Der Westen denkt in den Kategorien eines Krieges der Kulturen und versäumt
es, nach den Ursachen von Terror und Gewaltbereitschaft zu fragen / Von
Ahdaf Soueif


Tausende von Menschen sind in Washington und New
York ermordet worden. Amerika trauert und die Welt trauert mit. Was
geschehen ist, war vollkommen pervers, und die amerikanische Regierung
bereitet sich – und die Welt – auf einen Gegenschlag vor. Einen
Gegenschlag, der von der Schule eines „Clash of Civilisations“ geprägt
zu sein scheint. Der Schule, der auch die islamistischen Extremisten
folgen; diese sehen Amerika – vielleicht sogar die gesamte westliche
Zivilisation – als hegemonialen Monolithen und als Feind, der wenn möglich
zu vernichten ist. Eben jenes Denken müssen denkende Menschen um jeden
Preis vermeiden. Und doch wird es vom Westen aufrecht erhalten. Im
vergangenen Jahrzehnt nahm die Tendenz zu, die Begriffe „Araber“,
„fanatisch“, „Moslem“ und vielleicht sogar „terroristisch“
als austauschbar anzusehen.
Als der Egypt Air Flug 990 am 31.Oktober 1999 in
den Atlantik stürzte und 217 Menschen in den Tod riss, erklärten die
Vereinigten Staaten innerhalb von Minuten, dass der ägyptische Pilot
ein islamistischer Fanatiker war, der Selbstmord begehen wollte. Selbst
nachdem ägyptische Zeitungen ein Foto veröffentlicht hatten, auf dem
er mit seiner Tochter zu sehen war, die einen Weihnachtsmann im Arm
hielt, beharrten die Amerikaner darauf: Der Mann war ein islamistischer
Fanatiker. Es ist, als ob die amerikanischen Verantwortlichen und ihre
Medien sich diesen Albtraum wahr träumten. Nun haben
Durchschnittsamerikaner den Preis dafür bezahlt.
Der Hauptverdächtige, so wurde uns am Donnerstag
gesagt, ist Bin Laden. Er könnte es in der Tat gewesen sein. Aber er
kann nicht wirklich davon ausgegangen sein, dass ihm dieses riesige
Verbrechen etwas nutzen würde. Und es hat alles zunichte gemacht, was
wir über seine Gründe zu wissen glaubten. Warum hat er es getan? Nur,
weil er Amerika hasst und es beschädigen will? Oder weil er seinen Hass
aus tiefstem Herzen genießt? Warum äußert er sich dann nicht hämisch?

◆ Angezeigte Datensätze ◆
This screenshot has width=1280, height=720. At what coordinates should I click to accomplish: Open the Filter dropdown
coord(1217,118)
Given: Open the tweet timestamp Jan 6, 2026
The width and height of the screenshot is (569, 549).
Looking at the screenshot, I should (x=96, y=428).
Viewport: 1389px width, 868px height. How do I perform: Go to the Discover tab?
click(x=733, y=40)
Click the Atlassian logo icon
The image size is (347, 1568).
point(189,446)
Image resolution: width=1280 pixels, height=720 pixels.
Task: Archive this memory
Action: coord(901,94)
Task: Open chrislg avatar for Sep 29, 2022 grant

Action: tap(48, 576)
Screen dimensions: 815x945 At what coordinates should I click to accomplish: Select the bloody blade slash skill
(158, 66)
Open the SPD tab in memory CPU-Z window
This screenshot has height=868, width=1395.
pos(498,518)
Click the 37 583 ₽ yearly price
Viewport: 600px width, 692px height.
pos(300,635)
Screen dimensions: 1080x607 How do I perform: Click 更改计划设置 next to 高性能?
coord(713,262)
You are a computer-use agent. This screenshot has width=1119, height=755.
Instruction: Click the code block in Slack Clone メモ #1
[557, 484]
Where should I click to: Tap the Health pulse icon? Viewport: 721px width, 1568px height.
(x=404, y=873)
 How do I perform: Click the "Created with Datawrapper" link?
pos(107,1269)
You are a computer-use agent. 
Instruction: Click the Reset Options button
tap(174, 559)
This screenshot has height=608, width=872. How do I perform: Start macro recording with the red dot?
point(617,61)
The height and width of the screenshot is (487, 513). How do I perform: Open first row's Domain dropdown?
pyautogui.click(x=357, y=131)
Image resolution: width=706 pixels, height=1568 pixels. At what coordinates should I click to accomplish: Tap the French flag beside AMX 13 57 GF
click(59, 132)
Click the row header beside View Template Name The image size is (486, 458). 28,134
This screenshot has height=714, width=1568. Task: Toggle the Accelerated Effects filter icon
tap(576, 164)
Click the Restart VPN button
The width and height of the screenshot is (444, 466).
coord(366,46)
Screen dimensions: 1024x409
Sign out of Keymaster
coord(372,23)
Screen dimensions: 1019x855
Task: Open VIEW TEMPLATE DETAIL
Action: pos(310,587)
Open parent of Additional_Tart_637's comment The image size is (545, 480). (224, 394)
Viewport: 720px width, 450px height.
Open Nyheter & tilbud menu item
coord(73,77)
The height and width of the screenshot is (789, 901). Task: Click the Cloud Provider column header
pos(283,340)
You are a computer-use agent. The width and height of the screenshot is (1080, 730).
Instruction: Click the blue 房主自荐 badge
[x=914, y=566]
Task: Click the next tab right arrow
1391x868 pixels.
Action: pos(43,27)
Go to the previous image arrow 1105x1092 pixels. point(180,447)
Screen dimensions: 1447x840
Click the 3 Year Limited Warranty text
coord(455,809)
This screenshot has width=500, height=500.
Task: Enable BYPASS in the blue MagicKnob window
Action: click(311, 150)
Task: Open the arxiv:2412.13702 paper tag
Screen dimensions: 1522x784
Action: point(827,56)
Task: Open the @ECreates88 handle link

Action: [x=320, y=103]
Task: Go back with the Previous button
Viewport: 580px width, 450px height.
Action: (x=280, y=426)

◆ Aufgaben ◆
A. Ersetzen Sie in den Datensätzen von der Zeile mit „This screenshot has height=608, width=872.“ bis einschließlich zum Ende der Datensätze „Instruction“ durch „Command“ und geben Sie nur diese Zeilen ansonsten unverändert wieder.
B. Führen Sie den Textauszug über die Anschläge in Washington und New York im Anschluss an seinen letzten Satz weiter.

◆ Lösungen ◆
A.
This screenshot has height=608, width=872. How do I perform: Start macro recording with the red dot?
point(617,61)
The height and width of the screenshot is (487, 513). How do I perform: Open first row's Domain dropdown?
pyautogui.click(x=357, y=131)
Image resolution: width=706 pixels, height=1568 pixels. At what coordinates should I click to accomplish: Tap the French flag beside AMX 13 57 GF
click(59, 132)
Click the row header beside View Template Name The image size is (486, 458). 28,134
This screenshot has height=714, width=1568. Task: Toggle the Accelerated Effects filter icon
tap(576, 164)
Click the Restart VPN button
The width and height of the screenshot is (444, 466).
coord(366,46)
Screen dimensions: 1024x409
Sign out of Keymaster
coord(372,23)
Screen dimensions: 1019x855
Task: Open VIEW TEMPLATE DETAIL
Action: pos(310,587)
Open parent of Additional_Tart_637's comment The image size is (545, 480). (224, 394)
Viewport: 720px width, 450px height.
Open Nyheter & tilbud menu item
coord(73,77)
The height and width of the screenshot is (789, 901). Task: Click the Cloud Provider column header
pos(283,340)
You are a computer-use agent. The width and height of the screenshot is (1080, 730).
Command: Click the blue 房主自荐 badge
[x=914, y=566]
Task: Click the next tab right arrow
1391x868 pixels.
Action: pos(43,27)
Go to the previous image arrow 1105x1092 pixels. point(180,447)
Screen dimensions: 1447x840
Click the 3 Year Limited Warranty text
coord(455,809)
This screenshot has width=500, height=500.
Task: Enable BYPASS in the blue MagicKnob window
Action: click(311, 150)
Task: Open the arxiv:2412.13702 paper tag
Screen dimensions: 1522x784
Action: point(827,56)
Task: Open the @ECreates88 handle link

Action: [x=320, y=103]
Task: Go back with the Previous button
Viewport: 580px width, 450px height.
Action: (x=280, y=426)

B.
Warum hat er die Verantwortung für die Tat im Gegenteil bestritten? Was
die Einordnung fanatischer Attentäter so gefährlich leicht macht, ist,
dass wir meinen, jede logische Frage nach Motivationen oder Zielen außer
Acht lassen zu können. Was, wenn er es nun gar nicht war? Was, wenn die
Männer, die verantwortlich waren, selbst der Überzeugung waren, für
ein arabisches oder muslimisches Ziel zu arbeiten und es eigentlich doch
nicht taten?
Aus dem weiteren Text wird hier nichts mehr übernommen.